The announcement of MediEvil was a real surprise to many. The franchise hasn't seen a light in 14 years, but the Zarok at Playstation has finally found the right spell to breathe new life into this 'golden old'. The franchise improves in almost every way with this latest addition, although you can sort out the ills of aging game design after such an entire playthrough. As mentioned, the game is a remake of the original game. Brand new, strong HD and even 4K visuals, better gameplay, but still as faithful as can be to the original. So faithful that you can still use the old-fashioned guides on the internet to continue playing this game.
In addition, necessary adjustments have been made to the camera work and viewing angles of the game that provide an even better picture and a more over-the-shoulder look on the game. The far from above perspectives have largely all been removed, drawing you even deeper into the dark, but beautiful surroundings of Gallowmere. Together with the gruesome soundtracks and sound effects, it makes for a high-quality remake.

Reborn but not forgotten

It seems to have been a tough job to give MediEvil both fidelity and a fresh look. For example, there are certain elements that are not very common or desirable in modern titles. MediEvil is sometimes a mix of both worlds, as you would expect from a remake of a game over 20 years old. As I mentioned, most viewing angles have gone overboard, but the levels are still intact in terms of design. This sometimes creates curious situations where you get some uncomfortable viewing angles. Maybe a little pick from the worst evil shall we say.
For example, levels in which you have to go through narrow corridors are often cluttered. You can hardly see behind you, which means that you cannot see certain entrances or exits. Rotating the camera is also not possible in these areas because you have a fixed perspective in these places. Fortunately, these moments are rare and you are generally in control of the camera. Yes, the camera controls have been greatly improved compared to the demo. This was my biggest fear after playing the demo. Fortunately, this is all great.

Old and new

What makes MediEvil so good is not the gripping story or certain charm that Sir Dan brings with him. It's a skeleton. No, why MediEvil was chosen to resurrect is because of the beautiful game design. The game may be 20 years old, but as soon as you hold the game in your hands you won't notice anything. As soon as you place the original game next to it, you will see that it is exactly the same game. MediEvil was preceded by an incredibly clever piece of design and the gamers of this generation deserve to experience it again. Where many old titles fail over the years, MediEvil remains strong in both gameplay and overall design. A timeless classic that doesn't need a remake, but deserves a lot. And because the eye also wants something, it is only a nice bonus.

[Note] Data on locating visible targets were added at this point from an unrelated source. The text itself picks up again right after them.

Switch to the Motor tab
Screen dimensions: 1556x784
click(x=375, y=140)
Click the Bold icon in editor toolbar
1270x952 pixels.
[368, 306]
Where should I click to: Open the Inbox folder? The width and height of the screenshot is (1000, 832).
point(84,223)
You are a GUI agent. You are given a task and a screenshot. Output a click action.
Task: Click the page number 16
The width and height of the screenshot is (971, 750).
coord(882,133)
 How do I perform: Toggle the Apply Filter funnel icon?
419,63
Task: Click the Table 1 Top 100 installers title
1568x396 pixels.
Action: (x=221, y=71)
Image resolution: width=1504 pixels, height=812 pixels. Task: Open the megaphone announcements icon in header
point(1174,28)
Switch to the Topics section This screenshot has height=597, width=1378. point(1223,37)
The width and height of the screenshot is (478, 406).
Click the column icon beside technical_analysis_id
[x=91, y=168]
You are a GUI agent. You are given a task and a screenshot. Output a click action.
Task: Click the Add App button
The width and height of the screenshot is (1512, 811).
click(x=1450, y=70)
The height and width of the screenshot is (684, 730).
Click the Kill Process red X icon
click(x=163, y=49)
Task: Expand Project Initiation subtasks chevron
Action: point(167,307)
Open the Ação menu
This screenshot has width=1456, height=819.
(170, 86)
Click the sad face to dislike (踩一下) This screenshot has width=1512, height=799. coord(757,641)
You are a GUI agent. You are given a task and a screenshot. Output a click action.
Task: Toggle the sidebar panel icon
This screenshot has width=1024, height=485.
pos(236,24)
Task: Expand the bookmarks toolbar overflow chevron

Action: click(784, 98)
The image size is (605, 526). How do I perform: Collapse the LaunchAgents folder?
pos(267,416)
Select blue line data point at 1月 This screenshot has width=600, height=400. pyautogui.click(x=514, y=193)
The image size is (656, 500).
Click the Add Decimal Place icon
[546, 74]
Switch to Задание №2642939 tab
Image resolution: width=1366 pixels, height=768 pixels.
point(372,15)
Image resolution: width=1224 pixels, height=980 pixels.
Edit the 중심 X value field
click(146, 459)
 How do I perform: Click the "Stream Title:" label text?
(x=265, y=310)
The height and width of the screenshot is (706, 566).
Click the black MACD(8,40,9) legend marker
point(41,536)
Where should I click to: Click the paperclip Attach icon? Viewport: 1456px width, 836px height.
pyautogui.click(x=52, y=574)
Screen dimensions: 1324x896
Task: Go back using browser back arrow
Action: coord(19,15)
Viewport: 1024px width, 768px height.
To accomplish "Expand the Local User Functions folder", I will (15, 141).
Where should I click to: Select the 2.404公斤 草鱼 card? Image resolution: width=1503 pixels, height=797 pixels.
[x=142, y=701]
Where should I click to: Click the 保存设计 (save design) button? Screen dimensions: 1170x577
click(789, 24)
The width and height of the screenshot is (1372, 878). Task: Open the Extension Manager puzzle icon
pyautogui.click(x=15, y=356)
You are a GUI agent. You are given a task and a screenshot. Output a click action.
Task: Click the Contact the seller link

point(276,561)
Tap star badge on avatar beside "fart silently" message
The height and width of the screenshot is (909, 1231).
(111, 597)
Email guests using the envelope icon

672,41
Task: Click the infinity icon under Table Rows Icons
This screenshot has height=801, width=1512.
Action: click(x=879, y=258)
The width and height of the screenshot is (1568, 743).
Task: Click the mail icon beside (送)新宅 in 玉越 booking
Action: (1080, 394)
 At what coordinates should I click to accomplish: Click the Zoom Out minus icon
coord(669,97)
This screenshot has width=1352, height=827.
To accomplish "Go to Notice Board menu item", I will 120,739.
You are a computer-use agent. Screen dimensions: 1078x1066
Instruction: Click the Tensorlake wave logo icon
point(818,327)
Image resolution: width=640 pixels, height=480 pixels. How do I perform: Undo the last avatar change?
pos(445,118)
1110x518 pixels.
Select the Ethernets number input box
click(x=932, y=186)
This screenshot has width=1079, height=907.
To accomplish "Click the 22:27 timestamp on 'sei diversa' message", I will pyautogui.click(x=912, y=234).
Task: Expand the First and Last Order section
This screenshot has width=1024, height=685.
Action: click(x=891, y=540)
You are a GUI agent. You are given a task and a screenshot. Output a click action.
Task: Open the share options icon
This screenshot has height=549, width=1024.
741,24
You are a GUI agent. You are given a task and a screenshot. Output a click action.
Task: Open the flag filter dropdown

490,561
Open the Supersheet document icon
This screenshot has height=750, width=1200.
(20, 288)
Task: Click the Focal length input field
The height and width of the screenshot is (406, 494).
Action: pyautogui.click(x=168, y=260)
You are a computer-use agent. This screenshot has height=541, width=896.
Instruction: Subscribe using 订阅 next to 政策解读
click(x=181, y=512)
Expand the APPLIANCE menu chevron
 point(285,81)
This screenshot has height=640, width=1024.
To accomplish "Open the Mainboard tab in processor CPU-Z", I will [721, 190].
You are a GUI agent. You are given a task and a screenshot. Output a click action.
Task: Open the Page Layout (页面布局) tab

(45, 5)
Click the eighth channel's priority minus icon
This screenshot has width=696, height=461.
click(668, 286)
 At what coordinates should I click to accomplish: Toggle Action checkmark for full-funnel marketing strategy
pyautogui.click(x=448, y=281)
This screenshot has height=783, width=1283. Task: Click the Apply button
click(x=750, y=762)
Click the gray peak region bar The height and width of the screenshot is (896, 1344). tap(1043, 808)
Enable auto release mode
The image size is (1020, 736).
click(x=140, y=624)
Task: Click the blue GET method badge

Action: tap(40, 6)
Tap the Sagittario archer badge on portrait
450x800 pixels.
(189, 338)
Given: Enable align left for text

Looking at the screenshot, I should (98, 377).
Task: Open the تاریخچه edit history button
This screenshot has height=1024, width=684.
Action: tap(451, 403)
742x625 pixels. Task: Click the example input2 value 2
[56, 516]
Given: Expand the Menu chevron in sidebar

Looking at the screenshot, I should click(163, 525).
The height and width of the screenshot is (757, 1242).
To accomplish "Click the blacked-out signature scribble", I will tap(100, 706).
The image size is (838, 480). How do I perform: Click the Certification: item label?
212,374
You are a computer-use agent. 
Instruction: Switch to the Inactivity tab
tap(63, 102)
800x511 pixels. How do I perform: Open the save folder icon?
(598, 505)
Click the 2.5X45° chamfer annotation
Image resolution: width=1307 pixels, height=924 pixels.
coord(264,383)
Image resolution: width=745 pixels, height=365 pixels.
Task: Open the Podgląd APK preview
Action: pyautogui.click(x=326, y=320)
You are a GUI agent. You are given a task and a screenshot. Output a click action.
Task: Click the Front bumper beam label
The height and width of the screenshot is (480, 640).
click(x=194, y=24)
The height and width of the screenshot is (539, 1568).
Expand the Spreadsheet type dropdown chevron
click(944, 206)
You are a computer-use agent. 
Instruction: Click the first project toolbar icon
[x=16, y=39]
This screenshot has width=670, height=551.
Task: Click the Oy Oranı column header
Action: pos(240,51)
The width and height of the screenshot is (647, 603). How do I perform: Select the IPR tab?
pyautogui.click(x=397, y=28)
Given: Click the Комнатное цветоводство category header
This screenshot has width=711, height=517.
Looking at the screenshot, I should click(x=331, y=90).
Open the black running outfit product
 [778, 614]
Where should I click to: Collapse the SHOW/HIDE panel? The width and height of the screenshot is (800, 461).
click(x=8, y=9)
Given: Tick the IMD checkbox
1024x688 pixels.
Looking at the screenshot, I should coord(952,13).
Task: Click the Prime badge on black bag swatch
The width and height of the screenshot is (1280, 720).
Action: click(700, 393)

MediEvil is a rock-solid remake of classic heritage. Sir Daniel Fortesque feels more alive than ever before and the world around you is a beautiful sight. The variation in levels, increasingly challenging gameplay and general form of continuation with minimal collectibles and rewards shows just how strong the design of MediEvil is and still stands the test of time. An old idea, but executed in a modern look and feel. A few points of criticism do not detract from this strong experience that you can get through within about 10 hours. The length feels just right for this title when you add up all the side content. A great length where no level feels like 'something like that again', but it always remains refreshing with new elements and always new enemies. Sir Dan is not so alive then,but MediEvil certainly does. Does this call for a remake of part 2? We hope so.